Task brief: The whole listing is to be returned exactly.

Provided material:
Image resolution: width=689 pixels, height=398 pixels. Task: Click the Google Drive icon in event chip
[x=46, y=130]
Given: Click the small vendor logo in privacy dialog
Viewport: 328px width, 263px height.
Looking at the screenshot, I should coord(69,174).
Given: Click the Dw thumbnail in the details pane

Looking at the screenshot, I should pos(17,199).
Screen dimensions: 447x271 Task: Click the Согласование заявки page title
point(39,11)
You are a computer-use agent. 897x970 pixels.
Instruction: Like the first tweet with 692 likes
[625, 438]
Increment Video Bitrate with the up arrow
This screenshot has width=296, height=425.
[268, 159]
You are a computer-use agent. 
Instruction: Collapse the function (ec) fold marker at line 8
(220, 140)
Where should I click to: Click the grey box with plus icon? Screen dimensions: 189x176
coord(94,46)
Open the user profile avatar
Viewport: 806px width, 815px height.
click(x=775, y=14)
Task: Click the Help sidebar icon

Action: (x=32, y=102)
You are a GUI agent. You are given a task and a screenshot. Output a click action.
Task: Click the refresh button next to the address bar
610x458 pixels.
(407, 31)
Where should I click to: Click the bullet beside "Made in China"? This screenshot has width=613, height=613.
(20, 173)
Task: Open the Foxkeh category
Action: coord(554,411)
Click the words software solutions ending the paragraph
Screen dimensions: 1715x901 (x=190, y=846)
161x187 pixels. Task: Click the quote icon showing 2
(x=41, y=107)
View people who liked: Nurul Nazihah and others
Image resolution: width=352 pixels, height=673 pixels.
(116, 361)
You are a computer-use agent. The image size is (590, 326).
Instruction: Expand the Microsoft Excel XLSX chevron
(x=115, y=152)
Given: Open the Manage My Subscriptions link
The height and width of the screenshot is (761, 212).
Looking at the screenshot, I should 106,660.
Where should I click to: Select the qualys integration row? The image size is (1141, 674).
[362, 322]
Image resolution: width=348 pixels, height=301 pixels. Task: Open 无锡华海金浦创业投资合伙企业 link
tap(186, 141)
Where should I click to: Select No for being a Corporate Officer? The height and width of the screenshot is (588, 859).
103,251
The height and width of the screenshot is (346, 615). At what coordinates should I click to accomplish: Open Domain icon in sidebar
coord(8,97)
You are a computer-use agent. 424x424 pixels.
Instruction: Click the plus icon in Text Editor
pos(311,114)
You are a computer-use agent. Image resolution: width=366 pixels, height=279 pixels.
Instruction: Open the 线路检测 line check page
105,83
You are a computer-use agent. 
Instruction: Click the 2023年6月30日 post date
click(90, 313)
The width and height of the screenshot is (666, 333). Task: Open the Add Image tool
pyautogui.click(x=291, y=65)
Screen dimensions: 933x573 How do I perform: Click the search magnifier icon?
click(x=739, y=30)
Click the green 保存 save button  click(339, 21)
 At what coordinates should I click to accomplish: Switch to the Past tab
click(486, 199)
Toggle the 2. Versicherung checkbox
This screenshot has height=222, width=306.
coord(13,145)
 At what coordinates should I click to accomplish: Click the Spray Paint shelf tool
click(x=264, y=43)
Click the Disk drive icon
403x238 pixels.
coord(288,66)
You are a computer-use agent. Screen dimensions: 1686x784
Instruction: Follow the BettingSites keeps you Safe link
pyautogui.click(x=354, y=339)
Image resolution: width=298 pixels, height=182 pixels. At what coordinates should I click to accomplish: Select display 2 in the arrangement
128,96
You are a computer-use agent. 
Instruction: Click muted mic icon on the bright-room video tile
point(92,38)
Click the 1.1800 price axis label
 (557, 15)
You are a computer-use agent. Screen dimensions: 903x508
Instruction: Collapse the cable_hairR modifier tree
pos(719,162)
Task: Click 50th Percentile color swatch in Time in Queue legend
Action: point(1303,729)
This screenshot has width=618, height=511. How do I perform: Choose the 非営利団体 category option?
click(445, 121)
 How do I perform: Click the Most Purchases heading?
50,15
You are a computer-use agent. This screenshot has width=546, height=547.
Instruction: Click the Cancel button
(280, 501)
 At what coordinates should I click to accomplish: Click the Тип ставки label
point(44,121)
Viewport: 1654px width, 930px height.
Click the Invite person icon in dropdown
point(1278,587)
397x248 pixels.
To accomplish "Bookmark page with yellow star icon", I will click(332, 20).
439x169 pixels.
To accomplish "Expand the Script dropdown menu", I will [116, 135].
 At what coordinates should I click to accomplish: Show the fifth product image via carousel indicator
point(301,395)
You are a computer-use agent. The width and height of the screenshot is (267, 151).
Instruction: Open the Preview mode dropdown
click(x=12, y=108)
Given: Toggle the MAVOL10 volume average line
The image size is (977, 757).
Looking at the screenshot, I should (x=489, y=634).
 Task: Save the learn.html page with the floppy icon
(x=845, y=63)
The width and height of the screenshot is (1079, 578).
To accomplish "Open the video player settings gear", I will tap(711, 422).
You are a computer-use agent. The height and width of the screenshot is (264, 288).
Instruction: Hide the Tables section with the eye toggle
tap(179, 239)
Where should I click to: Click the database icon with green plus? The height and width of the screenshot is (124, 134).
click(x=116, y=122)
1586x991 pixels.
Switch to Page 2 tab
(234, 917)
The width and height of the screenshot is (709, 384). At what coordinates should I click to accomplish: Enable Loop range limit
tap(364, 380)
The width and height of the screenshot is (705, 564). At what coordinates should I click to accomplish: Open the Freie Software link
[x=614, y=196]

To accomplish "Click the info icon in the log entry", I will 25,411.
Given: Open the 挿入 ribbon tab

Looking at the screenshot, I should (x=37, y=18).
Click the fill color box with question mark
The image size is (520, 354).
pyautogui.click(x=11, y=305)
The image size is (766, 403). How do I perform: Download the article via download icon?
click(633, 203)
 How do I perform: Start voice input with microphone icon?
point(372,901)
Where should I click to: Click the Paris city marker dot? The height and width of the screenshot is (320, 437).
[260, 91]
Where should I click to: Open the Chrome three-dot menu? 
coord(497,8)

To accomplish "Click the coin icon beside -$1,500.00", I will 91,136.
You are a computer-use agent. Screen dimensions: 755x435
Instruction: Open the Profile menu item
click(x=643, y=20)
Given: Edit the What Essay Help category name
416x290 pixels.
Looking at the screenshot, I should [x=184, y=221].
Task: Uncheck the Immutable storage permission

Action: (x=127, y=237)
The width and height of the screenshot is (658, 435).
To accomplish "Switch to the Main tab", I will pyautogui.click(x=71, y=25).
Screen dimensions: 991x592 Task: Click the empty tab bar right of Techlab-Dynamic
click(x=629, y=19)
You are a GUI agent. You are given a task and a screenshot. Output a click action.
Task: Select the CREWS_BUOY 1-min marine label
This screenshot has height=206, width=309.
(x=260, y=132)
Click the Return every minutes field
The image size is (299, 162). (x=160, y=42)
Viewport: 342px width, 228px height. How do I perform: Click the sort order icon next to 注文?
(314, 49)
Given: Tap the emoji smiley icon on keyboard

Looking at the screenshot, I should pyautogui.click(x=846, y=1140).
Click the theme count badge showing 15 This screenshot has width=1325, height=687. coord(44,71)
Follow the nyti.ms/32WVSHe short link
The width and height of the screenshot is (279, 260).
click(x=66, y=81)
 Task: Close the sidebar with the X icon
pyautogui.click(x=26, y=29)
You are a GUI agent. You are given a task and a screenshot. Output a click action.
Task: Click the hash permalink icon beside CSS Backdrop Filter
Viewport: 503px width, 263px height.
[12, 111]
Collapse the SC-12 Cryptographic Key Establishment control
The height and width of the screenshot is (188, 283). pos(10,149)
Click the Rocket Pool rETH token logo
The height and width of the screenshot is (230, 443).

Response area:
Image resolution: width=689 pixels, height=398 pixels. Task: Click the Google Drive icon in event chip
[x=46, y=130]
Given: Click the small vendor logo in privacy dialog
Viewport: 328px width, 263px height.
Looking at the screenshot, I should coord(69,174).
Given: Click the Dw thumbnail in the details pane

Looking at the screenshot, I should pos(17,199).
Screen dimensions: 447x271 Task: Click the Согласование заявки page title
point(39,11)
You are a computer-use agent. 897x970 pixels.
Instruction: Like the first tweet with 692 likes
[625, 438]
Increment Video Bitrate with the up arrow
This screenshot has width=296, height=425.
[268, 159]
You are a computer-use agent. 
Instruction: Collapse the function (ec) fold marker at line 8
(220, 140)
Where should I click to: Click the grey box with plus icon? Screen dimensions: 189x176
coord(94,46)
Open the user profile avatar
Viewport: 806px width, 815px height.
click(x=775, y=14)
Task: Click the Help sidebar icon

Action: (x=32, y=102)
You are a GUI agent. You are given a task and a screenshot. Output a click action.
Task: Click the refresh button next to the address bar
610x458 pixels.
(407, 31)
Where should I click to: Click the bullet beside "Made in China"? This screenshot has width=613, height=613.
(20, 173)
Task: Open the Foxkeh category
Action: coord(554,411)
Click the words software solutions ending the paragraph
Screen dimensions: 1715x901 (x=190, y=846)
161x187 pixels. Task: Click the quote icon showing 2
(x=41, y=107)
View people who liked: Nurul Nazihah and others
Image resolution: width=352 pixels, height=673 pixels.
(116, 361)
You are a computer-use agent. The image size is (590, 326).
Instruction: Expand the Microsoft Excel XLSX chevron
(x=115, y=152)
Given: Open the Manage My Subscriptions link
The height and width of the screenshot is (761, 212).
Looking at the screenshot, I should 106,660.
Where should I click to: Select the qualys integration row? The image size is (1141, 674).
[362, 322]
Image resolution: width=348 pixels, height=301 pixels. Task: Open 无锡华海金浦创业投资合伙企业 link
tap(186, 141)
Where should I click to: Select No for being a Corporate Officer? The height and width of the screenshot is (588, 859).
103,251
The height and width of the screenshot is (346, 615). At what coordinates should I click to accomplish: Open Domain icon in sidebar
coord(8,97)
You are a computer-use agent. 424x424 pixels.
Instruction: Click the plus icon in Text Editor
pos(311,114)
You are a computer-use agent. Image resolution: width=366 pixels, height=279 pixels.
Instruction: Open the 线路检测 line check page
105,83
You are a computer-use agent. 
Instruction: Click the 2023年6月30日 post date
click(90, 313)
The width and height of the screenshot is (666, 333). Task: Open the Add Image tool
pyautogui.click(x=291, y=65)
Screen dimensions: 933x573 How do I perform: Click the search magnifier icon?
click(x=739, y=30)
Click the green 保存 save button  click(339, 21)
 At what coordinates should I click to accomplish: Switch to the Past tab
click(486, 199)
Toggle the 2. Versicherung checkbox
This screenshot has height=222, width=306.
coord(13,145)
 At what coordinates should I click to accomplish: Click the Spray Paint shelf tool
click(x=264, y=43)
Click the Disk drive icon
403x238 pixels.
coord(288,66)
You are a computer-use agent. Screen dimensions: 1686x784
Instruction: Follow the BettingSites keeps you Safe link
pyautogui.click(x=354, y=339)
Image resolution: width=298 pixels, height=182 pixels. At what coordinates should I click to accomplish: Select display 2 in the arrangement
128,96
You are a computer-use agent. 
Instruction: Click muted mic icon on the bright-room video tile
point(92,38)
Click the 1.1800 price axis label
 (557, 15)
You are a computer-use agent. Screen dimensions: 903x508
Instruction: Collapse the cable_hairR modifier tree
pos(719,162)
Task: Click 50th Percentile color swatch in Time in Queue legend
Action: point(1303,729)
This screenshot has width=618, height=511. How do I perform: Choose the 非営利団体 category option?
click(445, 121)
 How do I perform: Click the Most Purchases heading?
50,15
You are a computer-use agent. This screenshot has width=546, height=547.
Instruction: Click the Cancel button
(280, 501)
 At what coordinates should I click to accomplish: Click the Тип ставки label
point(44,121)
Viewport: 1654px width, 930px height.
Click the Invite person icon in dropdown
point(1278,587)
397x248 pixels.
To accomplish "Bookmark page with yellow star icon", I will click(332, 20).
439x169 pixels.
To accomplish "Expand the Script dropdown menu", I will [116, 135].
 At what coordinates should I click to accomplish: Show the fifth product image via carousel indicator
point(301,395)
You are a computer-use agent. The width and height of the screenshot is (267, 151).
Instruction: Open the Preview mode dropdown
click(x=12, y=108)
Given: Toggle the MAVOL10 volume average line
The image size is (977, 757).
Looking at the screenshot, I should (x=489, y=634).
 Task: Save the learn.html page with the floppy icon
(x=845, y=63)
The width and height of the screenshot is (1079, 578).
To accomplish "Open the video player settings gear", I will tap(711, 422).
You are a computer-use agent. The height and width of the screenshot is (264, 288).
Instruction: Hide the Tables section with the eye toggle
tap(179, 239)
Where should I click to: Click the database icon with green plus? The height and width of the screenshot is (124, 134).
click(x=116, y=122)
1586x991 pixels.
Switch to Page 2 tab
(234, 917)
The width and height of the screenshot is (709, 384). At what coordinates should I click to accomplish: Enable Loop range limit
tap(364, 380)
The width and height of the screenshot is (705, 564). At what coordinates should I click to accomplish: Open the Freie Software link
[x=614, y=196]

To accomplish "Click the info icon in the log entry", I will 25,411.
Given: Open the 挿入 ribbon tab

Looking at the screenshot, I should (x=37, y=18).
Click the fill color box with question mark
The image size is (520, 354).
pyautogui.click(x=11, y=305)
The image size is (766, 403). How do I perform: Download the article via download icon?
click(633, 203)
 How do I perform: Start voice input with microphone icon?
point(372,901)
Where should I click to: Click the Paris city marker dot? The height and width of the screenshot is (320, 437).
[260, 91]
Where should I click to: Open the Chrome three-dot menu? 
coord(497,8)

To accomplish "Click the coin icon beside -$1,500.00", I will 91,136.
You are a computer-use agent. Screen dimensions: 755x435
Instruction: Open the Profile menu item
click(x=643, y=20)
Given: Edit the What Essay Help category name
416x290 pixels.
Looking at the screenshot, I should [x=184, y=221].
Task: Uncheck the Immutable storage permission

Action: (x=127, y=237)
The width and height of the screenshot is (658, 435).
To accomplish "Switch to the Main tab", I will pyautogui.click(x=71, y=25).
Screen dimensions: 991x592 Task: Click the empty tab bar right of Techlab-Dynamic
click(x=629, y=19)
You are a GUI agent. You are given a task and a screenshot. Output a click action.
Task: Select the CREWS_BUOY 1-min marine label
This screenshot has height=206, width=309.
(x=260, y=132)
Click the Return every minutes field
The image size is (299, 162). (x=160, y=42)
Viewport: 342px width, 228px height. How do I perform: Click the sort order icon next to 注文?
(314, 49)
Given: Tap the emoji smiley icon on keyboard

Looking at the screenshot, I should pyautogui.click(x=846, y=1140).
Click the theme count badge showing 15 This screenshot has width=1325, height=687. coord(44,71)
Follow the nyti.ms/32WVSHe short link
The width and height of the screenshot is (279, 260).
click(x=66, y=81)
 Task: Close the sidebar with the X icon
pyautogui.click(x=26, y=29)
You are a GUI agent. You are given a task and a screenshot. Output a click action.
Task: Click the hash permalink icon beside CSS Backdrop Filter
Viewport: 503px width, 263px height.
[12, 111]
Collapse the SC-12 Cryptographic Key Establishment control
The height and width of the screenshot is (188, 283). pos(10,149)
Click the Rocket Pool rETH token logo
The height and width of the screenshot is (230, 443).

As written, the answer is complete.